INTERVIEW. "Les Kanak urbains ont été les oubliés des accords" : l’anthropologue Benoît Trépied analyse les racines du 13 mai

Le dernier ouvrage du chercheur Benoît Trépied est publié aux Editions Anacharsis.
Dans son ouvrage "Décoloniser la Kanaky-Nouvelle-Calédonie", Benoît Trépied, chargé de recherche au CNRS, décrypte les causes profondes du soulèvement du 13 mai 2024. Il y expose les limites du processus de décolonisation engagé depuis les accords de Matignon et de Nouméa, les fractures sociales et générationnelles et plaide pour un nouveau regard sur l’histoire et la citoyenneté calédoniennes.

Alors que les discussions sur l’avenir institutionnel de la Nouvelle-Calédonie se poursuivent, l’anthropologue Benoît Trépied livre un éclairage sur l’origine de la crise qui a éclaté, il y a bientôt un an. Son ouvrage, Décoloniser la Kanaky-Nouvelle-Calédonie, est publié chez Anacharsis, qui a édité plusieurs textes de référence d’un autre spécialiste du Caillou et du monde kanak, Alban Bensa. L'auteur revendique un essai "engagé", de nature à susciter le débat. Entretien.


NC la 1ère : Qu’est-ce qui a motivé l’écriture de ce livre ?

Benoît Trépied : Le besoin d’écrire cet ouvrage est né directement de l’explosion sociale et politique qu’a connue l’agglomération de Nouméa, le 13 mai. J’ai suivi cela de loin, puisque j’étais à Paris. J’étais complètement sidéré par ce qui se passait. Des journalistes de France et de l'étranger se sont tournés vers moi pour essayer d'expliquer les racines du dossier calédonien et de ce qui avait mené à cet embrasement. À l’issue de cette séquence d'hypermédiatisation en mai-juin 2024, j'ai ressenti la nécessité de faire le bilan dans un livre, en mettant à plat toutes ces réflexions, qui sont également nourries de vingt-cinq ans de cheminement intellectuel et humain avec la Nouvelle-Calédonie et ses habitants.

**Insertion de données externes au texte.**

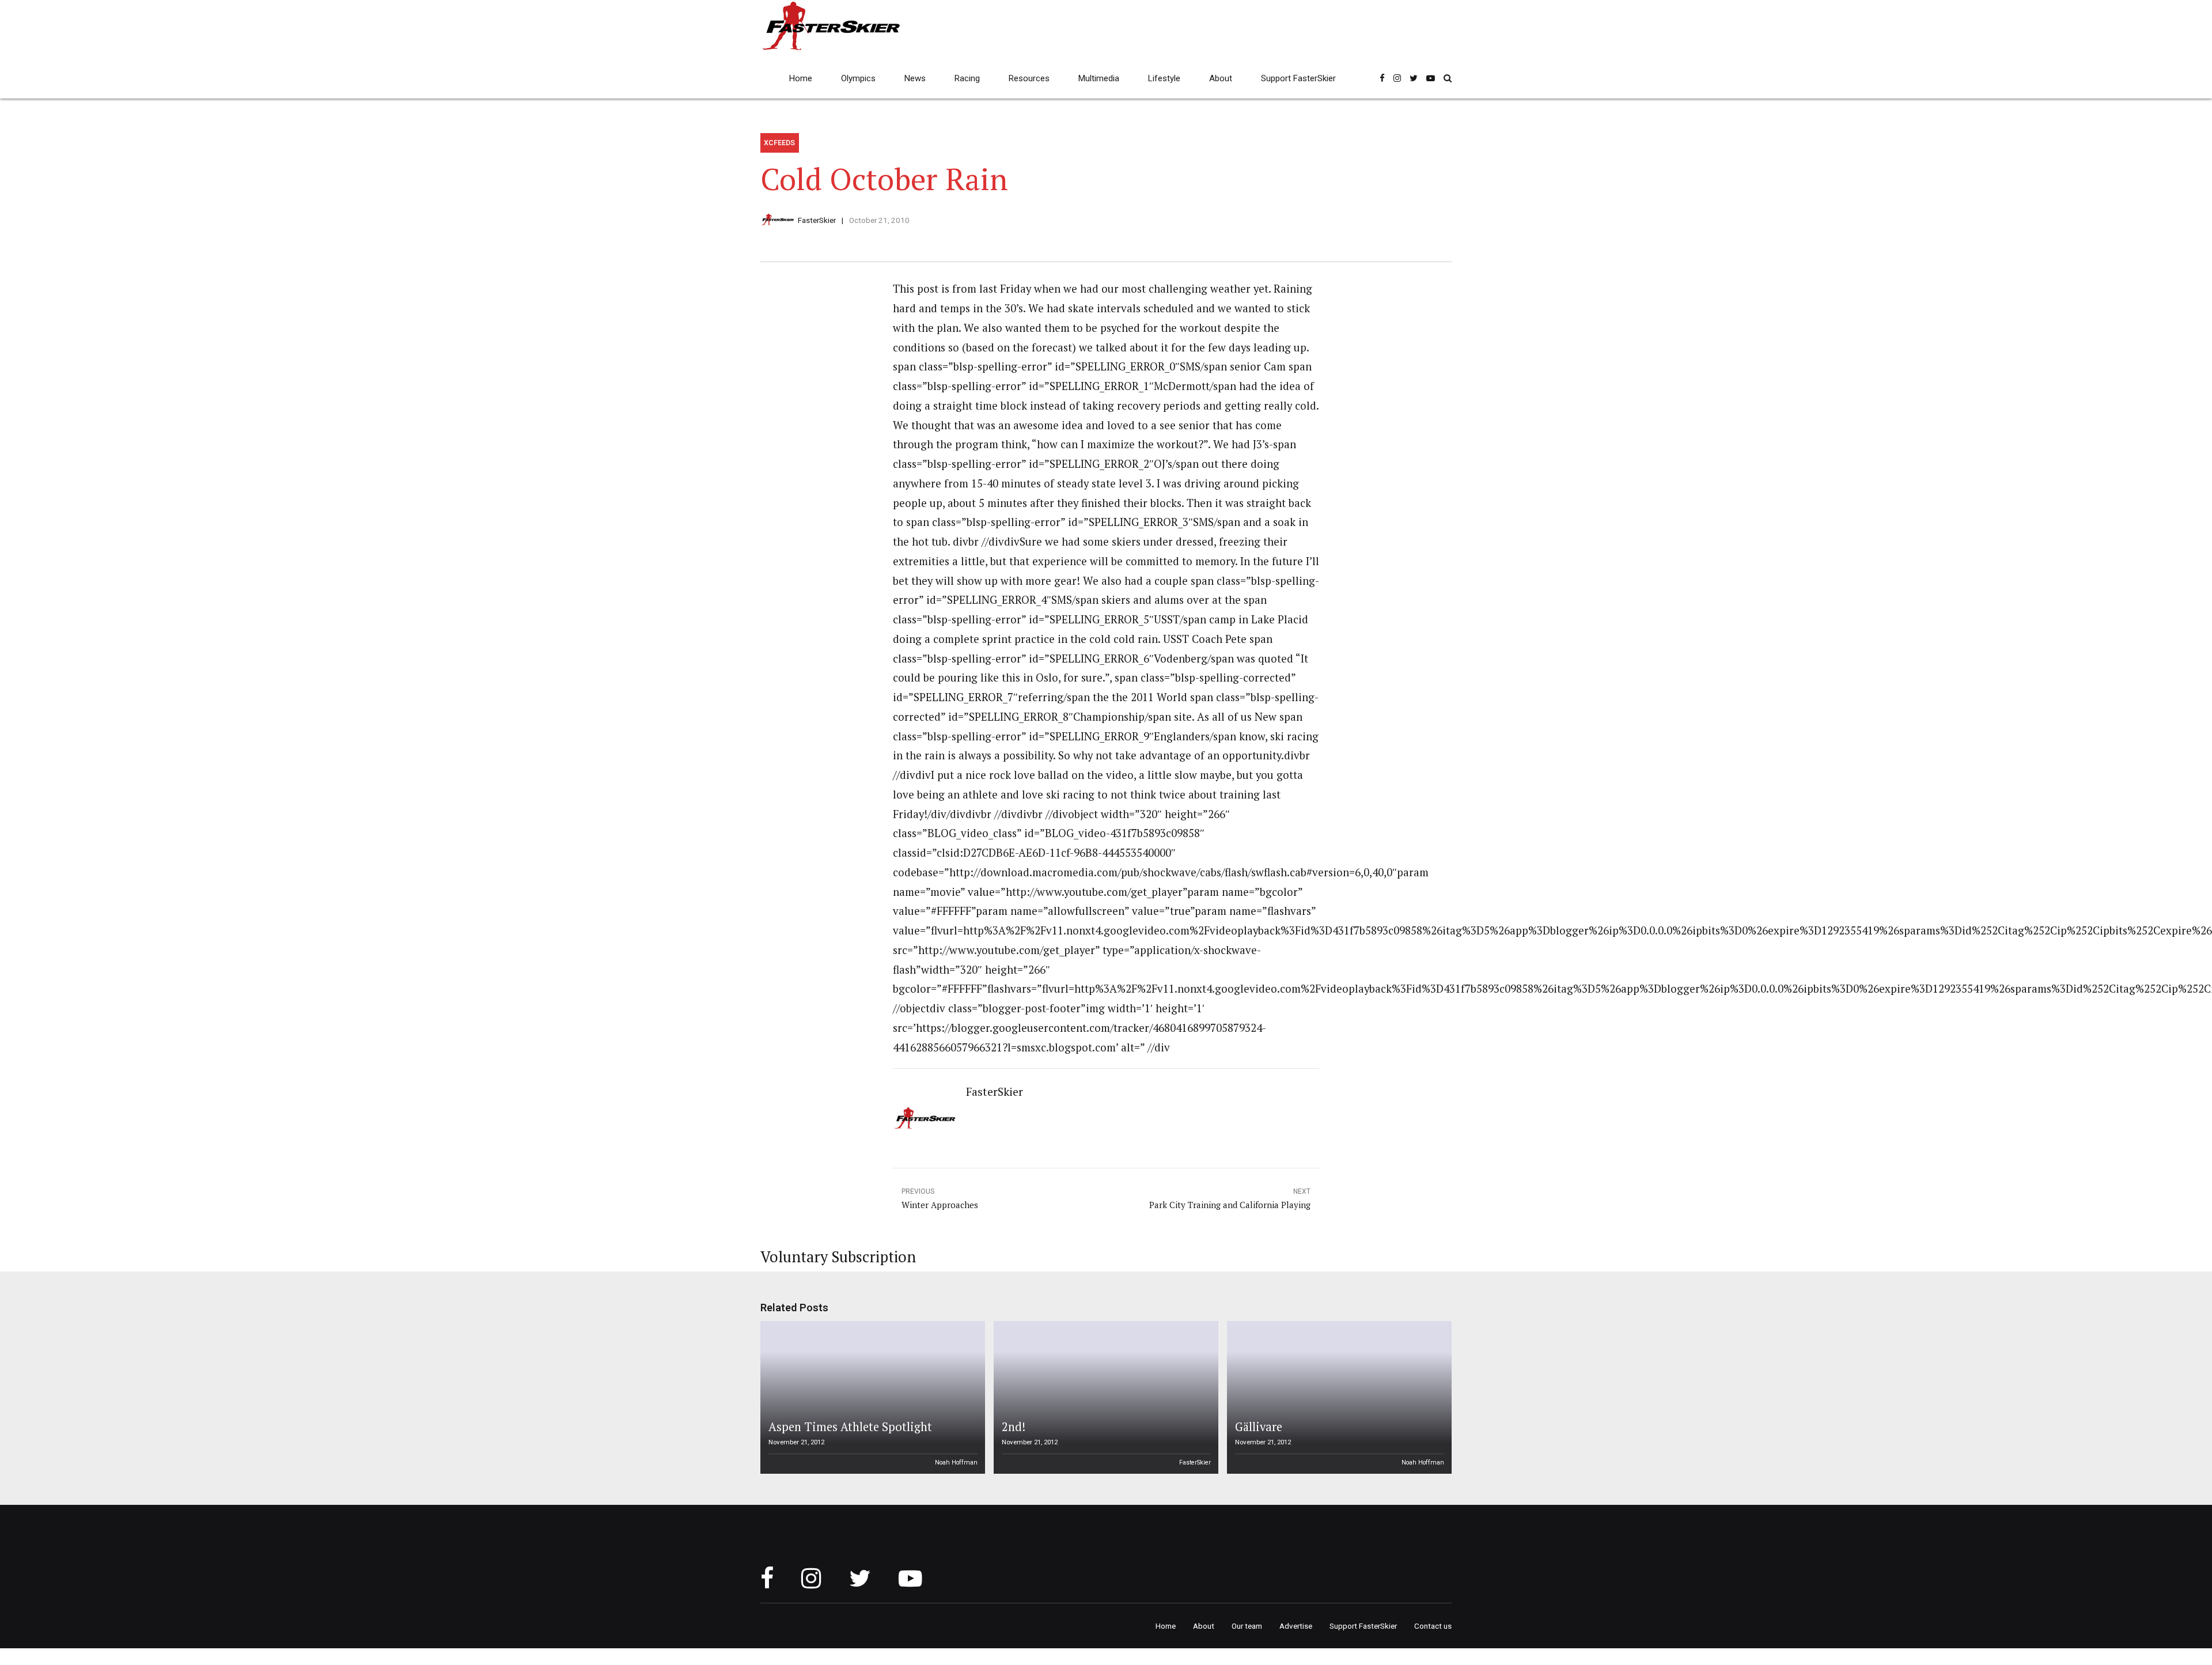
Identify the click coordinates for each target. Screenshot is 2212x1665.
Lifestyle (1164, 78)
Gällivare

Comment aborder ce dossier épineux dans un pays aussi clivé ?

B.T. : L’enjeu était de donner des clés de compréhension pour complexifier les discours politiques et médiatiques sur le 13 mai. La Nouvelle-Calédonie était plongée dans la violence, le feu, les morts... Il me semblait vraiment nécessaire de prendre du recul, de faire baisser la température par un travail de mise à distance, de contextualisation historique, sociale et politique, en disant que ces événements dramatiques ne venaient pas de nulle part. Au contraire, ils s'inscrivaient dans une longue histoire, dont on ne pouvait pas faire l'économie. C'est l'histoire du contentieux colonial qui s'est noué en Calédonie et du processus de décolonisation qui a été ouvert par les accords de Matignon-Oudinot et de Nouméa, dans toute sa portée mais aussi ses limites.

Ce qui s’est passé depuis l’arrivée de James Cook représente à peine 10 % de l’histoire humaine du Caillou.

Benoît Trépied


Vous avez choisi, dès le titre de votre ouvrage, d’appeler le pays "Kanaky-Nouvelle-Calédonie". Ne craignez-vous pas, en tant que chercheur, qu’on vous reproche un parti pris ?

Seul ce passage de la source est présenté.